What this task involves
Determine how many lines in the entries below hold "will". Respond with that number only.
======== Entries shown
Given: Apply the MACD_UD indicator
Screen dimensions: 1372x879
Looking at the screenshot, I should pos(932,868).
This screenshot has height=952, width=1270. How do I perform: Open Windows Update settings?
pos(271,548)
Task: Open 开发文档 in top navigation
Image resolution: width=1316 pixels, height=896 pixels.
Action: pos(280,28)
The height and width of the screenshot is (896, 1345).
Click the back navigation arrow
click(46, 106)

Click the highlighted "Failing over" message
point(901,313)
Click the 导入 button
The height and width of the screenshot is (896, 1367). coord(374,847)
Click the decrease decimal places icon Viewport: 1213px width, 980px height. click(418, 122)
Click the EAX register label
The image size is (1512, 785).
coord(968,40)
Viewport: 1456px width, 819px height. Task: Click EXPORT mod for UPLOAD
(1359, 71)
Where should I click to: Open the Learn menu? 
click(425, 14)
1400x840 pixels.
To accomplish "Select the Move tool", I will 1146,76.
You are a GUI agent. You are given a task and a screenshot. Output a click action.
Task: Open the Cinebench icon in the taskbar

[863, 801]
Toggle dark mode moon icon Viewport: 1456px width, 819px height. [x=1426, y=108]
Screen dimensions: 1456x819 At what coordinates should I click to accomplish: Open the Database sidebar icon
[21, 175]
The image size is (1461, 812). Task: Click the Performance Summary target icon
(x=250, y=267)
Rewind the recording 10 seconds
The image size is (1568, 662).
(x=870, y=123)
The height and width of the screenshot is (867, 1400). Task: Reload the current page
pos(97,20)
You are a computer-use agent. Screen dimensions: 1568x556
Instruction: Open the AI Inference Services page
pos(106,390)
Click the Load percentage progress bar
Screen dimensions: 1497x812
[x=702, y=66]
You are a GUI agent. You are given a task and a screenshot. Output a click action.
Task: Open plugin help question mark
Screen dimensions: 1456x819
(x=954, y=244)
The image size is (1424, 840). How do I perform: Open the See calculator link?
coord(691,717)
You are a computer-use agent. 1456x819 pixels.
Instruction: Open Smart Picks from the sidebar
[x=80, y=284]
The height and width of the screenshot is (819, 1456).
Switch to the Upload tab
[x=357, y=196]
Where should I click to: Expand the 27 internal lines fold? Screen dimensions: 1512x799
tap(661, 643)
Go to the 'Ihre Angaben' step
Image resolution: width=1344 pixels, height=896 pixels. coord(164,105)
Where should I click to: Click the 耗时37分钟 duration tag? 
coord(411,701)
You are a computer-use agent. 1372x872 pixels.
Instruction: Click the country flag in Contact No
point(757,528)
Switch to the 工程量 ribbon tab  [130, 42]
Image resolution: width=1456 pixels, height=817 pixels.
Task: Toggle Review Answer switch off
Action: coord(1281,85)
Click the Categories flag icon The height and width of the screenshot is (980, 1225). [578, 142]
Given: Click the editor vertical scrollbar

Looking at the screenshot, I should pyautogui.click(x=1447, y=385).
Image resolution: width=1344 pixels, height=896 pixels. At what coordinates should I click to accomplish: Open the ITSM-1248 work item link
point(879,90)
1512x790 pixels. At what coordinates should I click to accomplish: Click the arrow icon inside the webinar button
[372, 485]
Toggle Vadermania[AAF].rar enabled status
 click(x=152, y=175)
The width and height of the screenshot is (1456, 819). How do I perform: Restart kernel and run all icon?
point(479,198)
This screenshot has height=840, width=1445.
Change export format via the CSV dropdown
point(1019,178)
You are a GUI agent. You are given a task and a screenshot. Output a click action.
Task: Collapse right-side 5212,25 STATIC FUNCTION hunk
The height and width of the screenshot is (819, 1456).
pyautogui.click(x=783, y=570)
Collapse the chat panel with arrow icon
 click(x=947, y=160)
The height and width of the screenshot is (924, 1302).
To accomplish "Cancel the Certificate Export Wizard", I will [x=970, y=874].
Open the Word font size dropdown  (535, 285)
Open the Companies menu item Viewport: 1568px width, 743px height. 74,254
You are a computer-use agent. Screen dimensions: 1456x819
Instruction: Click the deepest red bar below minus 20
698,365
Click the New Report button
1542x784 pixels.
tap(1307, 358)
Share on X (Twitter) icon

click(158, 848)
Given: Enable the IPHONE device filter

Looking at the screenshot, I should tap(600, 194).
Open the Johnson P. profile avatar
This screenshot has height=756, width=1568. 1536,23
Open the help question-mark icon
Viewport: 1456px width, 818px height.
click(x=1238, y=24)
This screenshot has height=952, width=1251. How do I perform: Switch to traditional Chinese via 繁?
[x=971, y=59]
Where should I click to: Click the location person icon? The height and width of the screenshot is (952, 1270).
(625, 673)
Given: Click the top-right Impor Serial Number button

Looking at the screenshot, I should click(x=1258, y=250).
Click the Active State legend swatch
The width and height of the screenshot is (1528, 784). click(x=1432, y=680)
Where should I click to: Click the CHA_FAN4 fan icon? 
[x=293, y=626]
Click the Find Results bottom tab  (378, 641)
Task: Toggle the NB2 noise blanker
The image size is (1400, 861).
================
Exercise answer
2